Гиршъ видитъ — Часовщикъ часы заводитъ. Кому спѣшить, кому отставать. И мѣтитъ тѣ, что, жалостно натужась, прохрипятъ послѣдній часъ. Гиршъ забылъ свой страхъ и боль. Съ восторгомъ слышитъ скрипъ, и бой, и ходъ часовъ повсюду — въ Бердичевѣ, въ Одессѣ, въ Варшавѣ, и дальше въ Палестинѣ, въ морѣ, въ небѣ. Онъ, наклонившись, радостно глотаетъ шумъ и звонъ.
Вдругъ — чужіе голоса. Смѣхъ. Смятенье. Мальчишки, Берка съ пулями на животѣ, солдаты, Заликъ машетъ флагомъ. Корабль затонулъ.
— Опомнитесь!
Но Берка, цыкнувъ на раввина, всталъ, вопитъ:
— Вы всѣ отстали!.. Мы постановили!.. Богъ — капиталистическій продуктъ!.. Синагогу реквизируемъ!.. Клубъ имени товарища Троцкаго!.. Спектакль!..
Гимназистикъ вытащилъ лепешку и здѣсь же въ ротъ:
— Вотъ вамъ — поститесь!
Мечутся отчаянно черныя ермолки, шелковыя крылья талесовъ, молитвенниковъ масляные листы. Берка горланитъ:
«Ни Богъ, ни царь и ни герой!..»
Весь въ пуляхъ, отступникъ! Надъ талесами — взметнулась, раскинувъ крылья, улетѣла Святая Книга. Гиршъ въ безпамятствѣ бредетъ домой. Первая звѣзда. Пропѣли трубы. Конченъ судъ. Надо радоваться и не можетъ. Хочетъ улыбнуться — некому. Нѣтъ Книги. Нѣтъ Творца. А развѣ можно улыбаться злымъ, безумнымъ людямъ, городу, гдѣ смѣхъ и пули, пустому небу, ничему?
Съ этого дня — ночь. Сидитъ на сундукѣ. Не замѣчаетъ Ліи. На рѣдкій скрипъ — выходитъ:
— Починить? Нѣтъ, не могу. Пойдите къ Фенкелю. Вы говорите — боленъ? Нѣтъ, не боленъ. А просто, думаю…

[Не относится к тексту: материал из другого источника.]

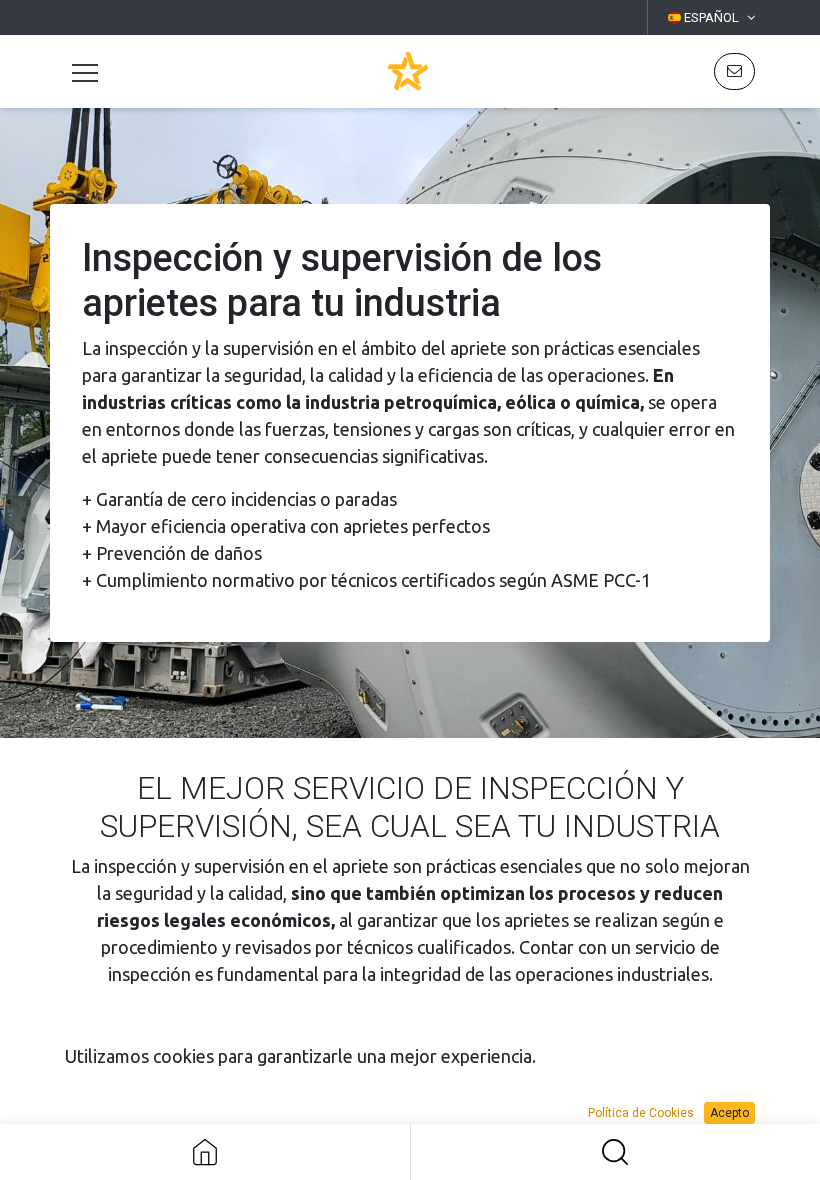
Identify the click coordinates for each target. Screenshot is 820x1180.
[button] (734, 71)
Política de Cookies (641, 1113)
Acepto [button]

Да, думаетъ. И слушаетъ тревожный гулъ за окномъ. Три раза мѣнялись власти. Къ Гиршу тоже приходили. Взяли товаръ. Чубастый — наспѣхъ въ лавку. Пусто. Хотѣлъ прикончить Гирша — торопился. Лазурной шапкой пролетѣлъ. Гиршъ не дрогнулъ. Что ему? Дышковичъ трясется за золото — зарываетъ, выкапываетъ, снова въ садикъ, ночью, ногтями разгребая землю. А Гиршу нечего терять, онъ потерялъ свою улыбку.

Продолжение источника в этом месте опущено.